Two years ago, I panned Ume's debut album Urgent Sea on another website, dismissing it as a second-rate Sonic Youth imitation with a slight metallic tint. When they played at last year's SXSW, they made me eat my words with a downright feral set. I've seen them live four times since then, and they've never disappointed. No one who sees Ume perform can take their eyes off of singer/guitarist Lauren Larson. Off stage, she's a diminutive, dollish blonde with a timid speaking voice; on stage, she is a rock machine with stage presence to spare. She frequently stepped away from the microphone to convulse around the stage, hair flying everywhere, swinging the neck of her guitar up and down as if she were jousting. Her voice switched effortlessly from a kittenish coo to a frightening growl, outdoing her recorded performances by a very wide margin. At this point, Lauren's Kim Gordon impersonation is even better than the real thing! Her guitar playing is even more impressive: she adorns each song with long-lined melodies of an almost classical grandeur.

By no means, though, is my emphasis on Lauren meant to discredit Ume's rhythm section. They restarted "Hurricane" a few times because drummer Jeff Barrera kept playing the intro too fast, an oversight that he blamed on drunkenness. That blunder aside, he and bassist Eric Larson did a fine job supplanting Lauren with hefty, propulsive backdrops. The band's newer songs, which took up half the set, are better than those on their debut: Lauren's vocals make more room for melody, and the changes in tempo and dynamics are smoother. Although I still don't listen to Urgent Sea that often, I definitely consider myself an Ume fan, for their live shows have made me eager to hear their next album.

Grizzly Bear / Dirty Projectors
Subterranean; Chicago, IL

[02-09-2007]

The Dirty Projectors opened up for Grizzly Bear with a unique set showcasing mastermind Dave Longstreth's impressive vocals, which he often pushed to the limits of his upper range. Having only heard one song before, I wasn't prepared for their odd mix of unstructured rock, funk and lounge; I had been expecting more of an offbeat indie sound, but I was pleasantly surprised to hear something more original than that. Joined by two female singers, the blend of their voices together made for a nice touch. It’s not a sound I can see myself seeking out on a regular basis, so I probably won’t be going out and picking up the Dirty Projectors' back catalog, but I will say it was a really interesting performance I'm glad to have witnessed.

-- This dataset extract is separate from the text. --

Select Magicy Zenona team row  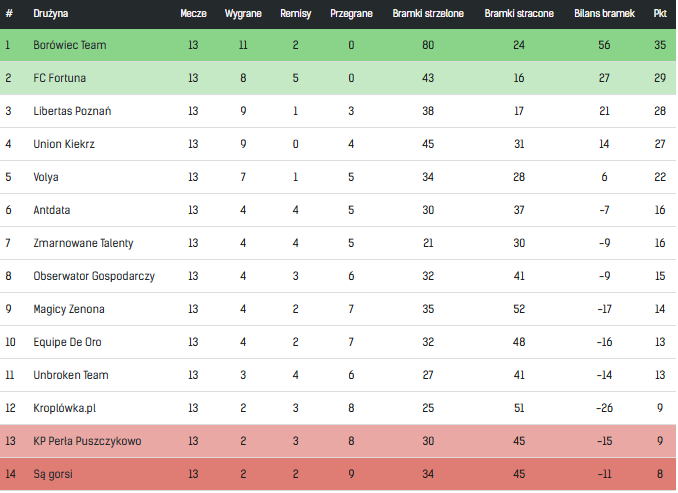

After The Dirty Projectors wrapped up Grizzly Bear came on stage and proceeded to play the tightest, most flawless set I could have possibly imagined. Their music, which my inferior home speakers unjustly flatten, came totally alive in Subterranean, the dense layers of sound wafting all over the room. The male harmonies that often involve all four band members were on perfect pitch and sounded amazing. These harmonies were best displayed during my favorite song (and everyone else' favorite, too, judging by the number of covers currently flooding the web), "Knife," where sounds I would have thought were coming from an instrument or even a computer were proven to actually be coming from bassist Chris Taylor's mouth. Meanwhile, the fantastically repetitive choruses of "Lullabye" and "Colorado" ("Chin Up/Cheer Up" and "What Now/What Now... ) echoed beautifully around the room and left me in a trance.

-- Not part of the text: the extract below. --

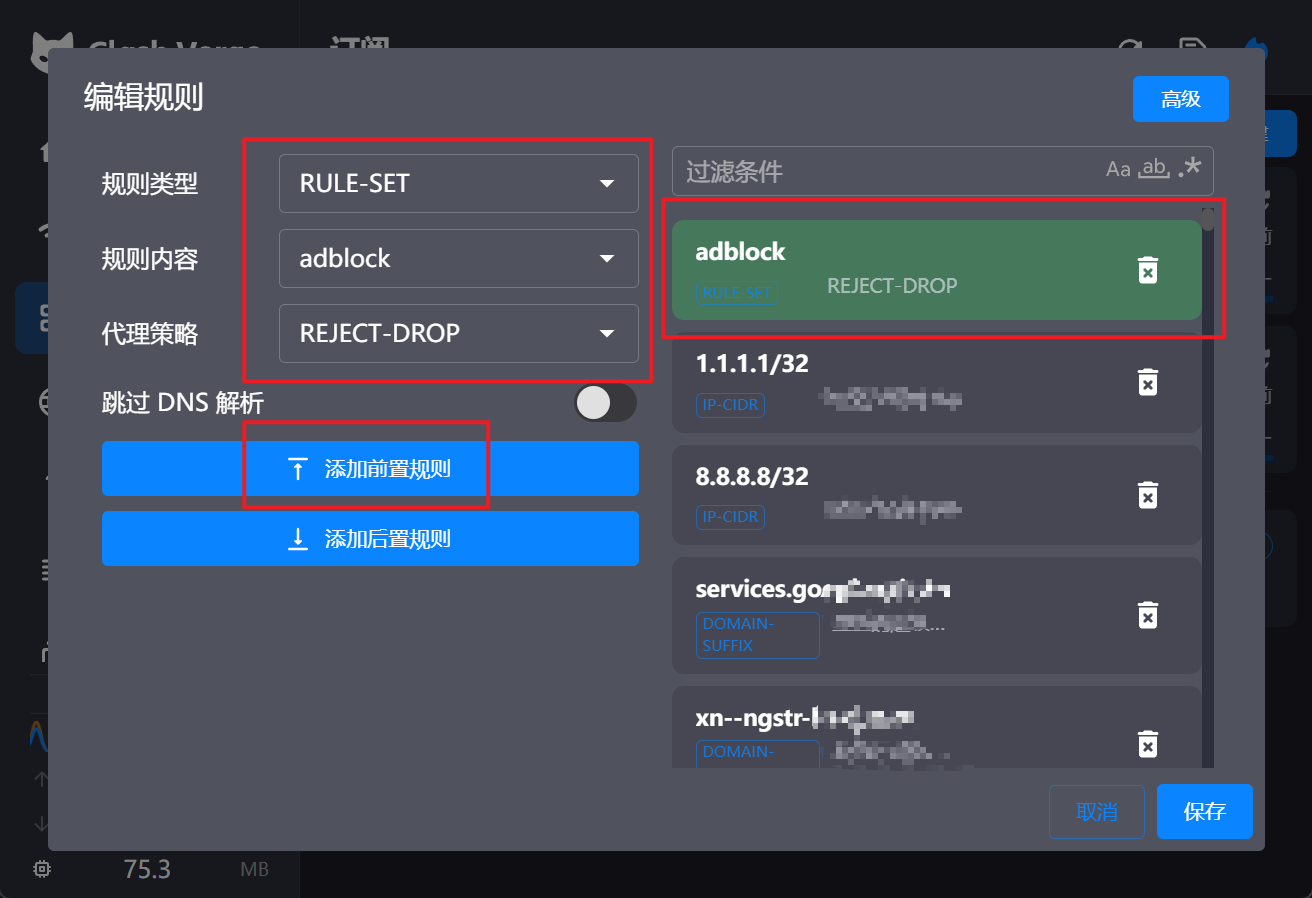Enable regular expression filter icon
1312x898 pixels.
tap(1190, 168)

Although most of the set list came from 2006 critical darling Yellow House, it was exciting to hear a few tracks from debut album Horn of Plenty performed live; songs like “Fix It” sounded so much fuller taken out of the fuzzy, though endearing, lo-fi aesthetic of Horn’s bedroom recording. Grizzly Bear even managed to squeeze in a Bearified cover of the Crystals’ “He Hit Me (and It Felt Like a Kiss),” the second Crystals cover I’d heard in the past week (the other being Asobi Seksu’s wonderful, distorted version of "And Then He Kissed Me"). Done in their signature style, singer Ed Droste left me pontificating on the hidden meaning of the song and wondering what it was about the Crystals that make them the current 'band to cover' du jour.

The band wrapped the show up sans encore but on a great note with their most upbeat song, "On a Neck, On a Spit," sending me skipping out the door with the tune in my head. It reminded me that what I love about this band is that they somehow hide these incredible pop melodies under all these thick layers of fuzz, and the result is positively gorgeous.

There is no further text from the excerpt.